● WORK REQUIRED
Retype the data in its entirety, with no word changed.

● SUPPLIED DATA
>>>>>
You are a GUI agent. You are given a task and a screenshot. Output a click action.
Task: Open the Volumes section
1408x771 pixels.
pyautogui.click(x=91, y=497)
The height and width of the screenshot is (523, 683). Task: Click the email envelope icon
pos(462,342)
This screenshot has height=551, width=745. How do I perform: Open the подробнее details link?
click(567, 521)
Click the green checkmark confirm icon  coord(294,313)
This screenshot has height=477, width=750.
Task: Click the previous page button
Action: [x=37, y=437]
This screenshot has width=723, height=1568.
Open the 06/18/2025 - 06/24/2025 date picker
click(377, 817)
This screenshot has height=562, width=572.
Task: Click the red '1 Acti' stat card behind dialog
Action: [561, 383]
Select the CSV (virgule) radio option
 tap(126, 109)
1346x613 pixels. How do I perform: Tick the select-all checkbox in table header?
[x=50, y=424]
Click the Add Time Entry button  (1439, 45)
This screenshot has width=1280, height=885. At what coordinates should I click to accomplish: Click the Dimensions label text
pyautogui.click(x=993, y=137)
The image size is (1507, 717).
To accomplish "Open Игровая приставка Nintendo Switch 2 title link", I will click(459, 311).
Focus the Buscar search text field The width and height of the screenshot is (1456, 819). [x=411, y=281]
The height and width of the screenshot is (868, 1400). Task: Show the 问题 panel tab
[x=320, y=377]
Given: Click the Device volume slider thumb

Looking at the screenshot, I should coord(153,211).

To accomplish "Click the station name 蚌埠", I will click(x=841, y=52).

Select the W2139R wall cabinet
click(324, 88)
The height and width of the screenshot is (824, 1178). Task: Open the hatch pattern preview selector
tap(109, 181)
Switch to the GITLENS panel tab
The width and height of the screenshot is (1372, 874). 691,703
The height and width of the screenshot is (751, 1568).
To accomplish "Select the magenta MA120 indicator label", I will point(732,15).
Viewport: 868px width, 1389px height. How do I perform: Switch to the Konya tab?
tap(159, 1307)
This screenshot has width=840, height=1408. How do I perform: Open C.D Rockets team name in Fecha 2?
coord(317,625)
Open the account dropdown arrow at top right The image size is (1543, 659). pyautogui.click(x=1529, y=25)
<<<<<
● OUTPUT BELOW
You are a GUI agent. You are given a task and a screenshot. Output a click action.
Task: Open the Volumes section
1408x771 pixels.
pyautogui.click(x=91, y=497)
The height and width of the screenshot is (523, 683). Task: Click the email envelope icon
pos(462,342)
This screenshot has height=551, width=745. How do I perform: Open the подробнее details link?
click(567, 521)
Click the green checkmark confirm icon  coord(294,313)
This screenshot has height=477, width=750.
Task: Click the previous page button
Action: [x=37, y=437]
This screenshot has width=723, height=1568.
Open the 06/18/2025 - 06/24/2025 date picker
click(377, 817)
This screenshot has height=562, width=572.
Task: Click the red '1 Acti' stat card behind dialog
Action: [561, 383]
Select the CSV (virgule) radio option
 tap(126, 109)
1346x613 pixels. How do I perform: Tick the select-all checkbox in table header?
[x=50, y=424]
Click the Add Time Entry button  (1439, 45)
This screenshot has width=1280, height=885. At what coordinates should I click to accomplish: Click the Dimensions label text
pyautogui.click(x=993, y=137)
The image size is (1507, 717).
To accomplish "Open Игровая приставка Nintendo Switch 2 title link", I will click(459, 311).
Focus the Buscar search text field The width and height of the screenshot is (1456, 819). [x=411, y=281]
The height and width of the screenshot is (868, 1400). Task: Show the 问题 panel tab
[x=320, y=377]
Given: Click the Device volume slider thumb

Looking at the screenshot, I should coord(153,211).

To accomplish "Click the station name 蚌埠", I will click(x=841, y=52).

Select the W2139R wall cabinet
click(324, 88)
The height and width of the screenshot is (824, 1178). Task: Open the hatch pattern preview selector
tap(109, 181)
Switch to the GITLENS panel tab
The width and height of the screenshot is (1372, 874). 691,703
The height and width of the screenshot is (751, 1568).
To accomplish "Select the magenta MA120 indicator label", I will point(732,15).
Viewport: 868px width, 1389px height. How do I perform: Switch to the Konya tab?
tap(159, 1307)
This screenshot has width=840, height=1408. How do I perform: Open C.D Rockets team name in Fecha 2?
coord(317,625)
Open the account dropdown arrow at top right The image size is (1543, 659). pyautogui.click(x=1529, y=25)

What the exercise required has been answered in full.